**Request**
Copy the records below verbatim, beginning at the line that contains "Find the location of a particular element. This" and stopping after the line that contains "coordinates (876, 639).".

## begin

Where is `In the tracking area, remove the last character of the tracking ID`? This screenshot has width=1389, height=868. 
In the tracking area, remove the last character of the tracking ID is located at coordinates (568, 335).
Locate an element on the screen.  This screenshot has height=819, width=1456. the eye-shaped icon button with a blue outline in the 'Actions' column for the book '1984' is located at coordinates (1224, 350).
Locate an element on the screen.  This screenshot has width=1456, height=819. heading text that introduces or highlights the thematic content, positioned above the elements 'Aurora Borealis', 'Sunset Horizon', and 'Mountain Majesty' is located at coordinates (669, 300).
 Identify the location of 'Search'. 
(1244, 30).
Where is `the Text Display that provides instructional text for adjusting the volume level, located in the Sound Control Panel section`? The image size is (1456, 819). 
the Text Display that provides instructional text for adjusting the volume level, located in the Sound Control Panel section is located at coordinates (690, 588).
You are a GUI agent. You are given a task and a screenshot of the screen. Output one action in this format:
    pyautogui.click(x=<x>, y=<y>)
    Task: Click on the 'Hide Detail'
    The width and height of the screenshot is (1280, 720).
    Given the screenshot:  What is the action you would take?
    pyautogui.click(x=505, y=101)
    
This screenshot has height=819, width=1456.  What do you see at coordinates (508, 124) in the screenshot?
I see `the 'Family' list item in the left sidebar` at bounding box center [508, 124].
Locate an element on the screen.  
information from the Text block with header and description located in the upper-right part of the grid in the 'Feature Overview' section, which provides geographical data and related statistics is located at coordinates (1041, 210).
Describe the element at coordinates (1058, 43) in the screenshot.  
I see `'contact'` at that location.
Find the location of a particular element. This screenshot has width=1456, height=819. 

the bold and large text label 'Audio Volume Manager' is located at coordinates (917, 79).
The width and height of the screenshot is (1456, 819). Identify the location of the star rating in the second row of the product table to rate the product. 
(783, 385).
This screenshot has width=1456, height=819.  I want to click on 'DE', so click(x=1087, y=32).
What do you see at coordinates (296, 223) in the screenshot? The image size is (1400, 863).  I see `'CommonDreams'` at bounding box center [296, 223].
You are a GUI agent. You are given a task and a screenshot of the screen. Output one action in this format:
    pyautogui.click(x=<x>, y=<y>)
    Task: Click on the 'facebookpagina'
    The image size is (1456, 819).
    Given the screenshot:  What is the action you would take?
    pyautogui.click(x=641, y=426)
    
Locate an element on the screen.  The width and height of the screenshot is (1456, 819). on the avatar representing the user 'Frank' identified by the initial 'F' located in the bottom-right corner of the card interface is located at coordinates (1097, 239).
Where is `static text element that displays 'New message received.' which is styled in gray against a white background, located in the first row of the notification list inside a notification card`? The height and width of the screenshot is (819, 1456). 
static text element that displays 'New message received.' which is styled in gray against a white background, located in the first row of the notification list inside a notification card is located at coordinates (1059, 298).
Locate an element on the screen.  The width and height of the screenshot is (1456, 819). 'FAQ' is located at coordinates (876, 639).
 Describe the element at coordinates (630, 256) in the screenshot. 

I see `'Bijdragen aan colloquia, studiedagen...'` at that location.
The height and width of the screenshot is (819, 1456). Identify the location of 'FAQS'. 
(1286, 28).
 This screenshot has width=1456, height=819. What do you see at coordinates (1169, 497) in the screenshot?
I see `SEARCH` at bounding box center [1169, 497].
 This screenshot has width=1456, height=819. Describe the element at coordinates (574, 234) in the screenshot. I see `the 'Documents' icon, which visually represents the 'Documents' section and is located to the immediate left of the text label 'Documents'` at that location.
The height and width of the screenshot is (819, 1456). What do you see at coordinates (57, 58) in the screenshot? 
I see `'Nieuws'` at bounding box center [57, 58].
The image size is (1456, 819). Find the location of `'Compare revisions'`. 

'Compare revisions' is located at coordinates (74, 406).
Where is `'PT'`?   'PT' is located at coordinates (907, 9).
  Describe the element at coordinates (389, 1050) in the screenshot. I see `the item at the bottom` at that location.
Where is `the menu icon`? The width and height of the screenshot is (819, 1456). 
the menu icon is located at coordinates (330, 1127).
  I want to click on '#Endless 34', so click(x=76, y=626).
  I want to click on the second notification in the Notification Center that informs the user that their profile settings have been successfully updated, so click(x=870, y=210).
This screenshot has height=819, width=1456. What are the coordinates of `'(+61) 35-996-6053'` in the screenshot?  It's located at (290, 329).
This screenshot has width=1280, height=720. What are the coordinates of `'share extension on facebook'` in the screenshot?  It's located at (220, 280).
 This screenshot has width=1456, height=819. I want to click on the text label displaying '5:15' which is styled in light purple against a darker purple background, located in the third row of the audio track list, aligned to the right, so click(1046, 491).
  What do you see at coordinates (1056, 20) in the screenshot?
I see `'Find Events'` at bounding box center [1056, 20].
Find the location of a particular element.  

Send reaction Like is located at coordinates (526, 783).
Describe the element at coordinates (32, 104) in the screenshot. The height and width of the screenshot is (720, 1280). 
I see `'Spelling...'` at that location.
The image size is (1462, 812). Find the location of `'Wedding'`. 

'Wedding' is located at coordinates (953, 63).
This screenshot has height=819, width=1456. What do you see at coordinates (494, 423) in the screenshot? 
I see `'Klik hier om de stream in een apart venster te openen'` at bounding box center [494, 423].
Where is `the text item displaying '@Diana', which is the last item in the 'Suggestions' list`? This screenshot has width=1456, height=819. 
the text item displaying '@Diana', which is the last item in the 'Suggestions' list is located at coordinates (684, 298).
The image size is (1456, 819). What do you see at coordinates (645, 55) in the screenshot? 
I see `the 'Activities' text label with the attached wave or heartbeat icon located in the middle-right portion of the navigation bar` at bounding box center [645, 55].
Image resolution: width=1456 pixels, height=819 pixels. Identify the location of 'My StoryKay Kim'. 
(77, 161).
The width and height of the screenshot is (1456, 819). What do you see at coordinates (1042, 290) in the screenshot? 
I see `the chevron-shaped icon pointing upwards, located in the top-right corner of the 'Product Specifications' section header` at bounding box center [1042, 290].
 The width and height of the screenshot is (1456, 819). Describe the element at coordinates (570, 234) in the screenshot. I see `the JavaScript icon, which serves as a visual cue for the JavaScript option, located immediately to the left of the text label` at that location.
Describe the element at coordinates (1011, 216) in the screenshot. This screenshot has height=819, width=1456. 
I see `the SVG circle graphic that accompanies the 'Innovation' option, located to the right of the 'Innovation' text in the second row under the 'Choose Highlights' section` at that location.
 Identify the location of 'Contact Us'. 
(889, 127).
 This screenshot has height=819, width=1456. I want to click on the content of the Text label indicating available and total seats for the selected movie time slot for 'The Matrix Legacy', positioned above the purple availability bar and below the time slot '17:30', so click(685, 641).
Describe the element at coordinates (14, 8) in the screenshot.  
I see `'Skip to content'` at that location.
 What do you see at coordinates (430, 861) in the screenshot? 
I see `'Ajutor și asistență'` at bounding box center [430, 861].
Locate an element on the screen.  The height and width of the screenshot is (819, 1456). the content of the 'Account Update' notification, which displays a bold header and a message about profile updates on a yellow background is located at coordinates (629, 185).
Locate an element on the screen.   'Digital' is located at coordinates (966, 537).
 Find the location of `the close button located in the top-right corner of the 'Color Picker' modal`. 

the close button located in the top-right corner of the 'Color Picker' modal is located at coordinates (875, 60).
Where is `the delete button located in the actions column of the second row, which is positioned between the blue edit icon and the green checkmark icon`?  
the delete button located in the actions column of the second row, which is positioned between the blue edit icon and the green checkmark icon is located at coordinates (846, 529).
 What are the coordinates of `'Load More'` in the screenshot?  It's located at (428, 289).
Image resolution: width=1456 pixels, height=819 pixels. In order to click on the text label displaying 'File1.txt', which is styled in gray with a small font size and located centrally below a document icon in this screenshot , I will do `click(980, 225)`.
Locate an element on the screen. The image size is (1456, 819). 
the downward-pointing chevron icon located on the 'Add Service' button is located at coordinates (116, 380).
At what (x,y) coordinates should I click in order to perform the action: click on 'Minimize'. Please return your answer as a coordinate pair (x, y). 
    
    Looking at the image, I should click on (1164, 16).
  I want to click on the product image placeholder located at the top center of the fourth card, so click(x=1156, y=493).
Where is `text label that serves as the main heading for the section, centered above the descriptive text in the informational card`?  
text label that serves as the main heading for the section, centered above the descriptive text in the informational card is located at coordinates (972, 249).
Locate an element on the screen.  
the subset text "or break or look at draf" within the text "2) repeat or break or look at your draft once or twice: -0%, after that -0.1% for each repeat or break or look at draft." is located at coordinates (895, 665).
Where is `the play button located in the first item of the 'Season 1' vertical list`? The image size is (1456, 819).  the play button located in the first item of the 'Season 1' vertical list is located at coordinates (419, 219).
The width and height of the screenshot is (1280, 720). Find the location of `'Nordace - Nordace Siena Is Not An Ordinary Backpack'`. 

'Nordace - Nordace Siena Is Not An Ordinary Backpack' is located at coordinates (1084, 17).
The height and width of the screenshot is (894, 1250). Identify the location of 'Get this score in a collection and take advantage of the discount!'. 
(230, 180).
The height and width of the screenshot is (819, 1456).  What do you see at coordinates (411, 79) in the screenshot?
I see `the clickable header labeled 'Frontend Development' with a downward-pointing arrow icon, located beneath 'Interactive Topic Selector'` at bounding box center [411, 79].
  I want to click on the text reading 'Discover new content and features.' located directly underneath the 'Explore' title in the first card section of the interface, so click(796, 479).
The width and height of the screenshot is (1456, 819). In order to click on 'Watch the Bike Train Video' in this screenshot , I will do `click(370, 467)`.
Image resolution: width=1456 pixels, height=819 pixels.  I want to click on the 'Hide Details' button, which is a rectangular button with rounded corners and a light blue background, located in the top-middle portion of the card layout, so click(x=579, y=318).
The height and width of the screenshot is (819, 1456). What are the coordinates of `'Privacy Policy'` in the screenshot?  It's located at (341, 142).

## end

**Exercise response**
Find the location of a particular element. This screenshot has width=1456, height=819. 

the bold and large text label 'Audio Volume Manager' is located at coordinates (917, 79).
The width and height of the screenshot is (1456, 819). Identify the location of the star rating in the second row of the product table to rate the product. 
(783, 385).
This screenshot has width=1456, height=819.  I want to click on 'DE', so click(x=1087, y=32).
What do you see at coordinates (296, 223) in the screenshot? The image size is (1400, 863).  I see `'CommonDreams'` at bounding box center [296, 223].
You are a GUI agent. You are given a task and a screenshot of the screen. Output one action in this format:
    pyautogui.click(x=<x>, y=<y>)
    Task: Click on the 'facebookpagina'
    The image size is (1456, 819).
    Given the screenshot:  What is the action you would take?
    pyautogui.click(x=641, y=426)
    
Locate an element on the screen.  The width and height of the screenshot is (1456, 819). on the avatar representing the user 'Frank' identified by the initial 'F' located in the bottom-right corner of the card interface is located at coordinates (1097, 239).
Where is `static text element that displays 'New message received.' which is styled in gray against a white background, located in the first row of the notification list inside a notification card`? The height and width of the screenshot is (819, 1456). 
static text element that displays 'New message received.' which is styled in gray against a white background, located in the first row of the notification list inside a notification card is located at coordinates (1059, 298).
Locate an element on the screen.  The width and height of the screenshot is (1456, 819). 'FAQ' is located at coordinates (876, 639).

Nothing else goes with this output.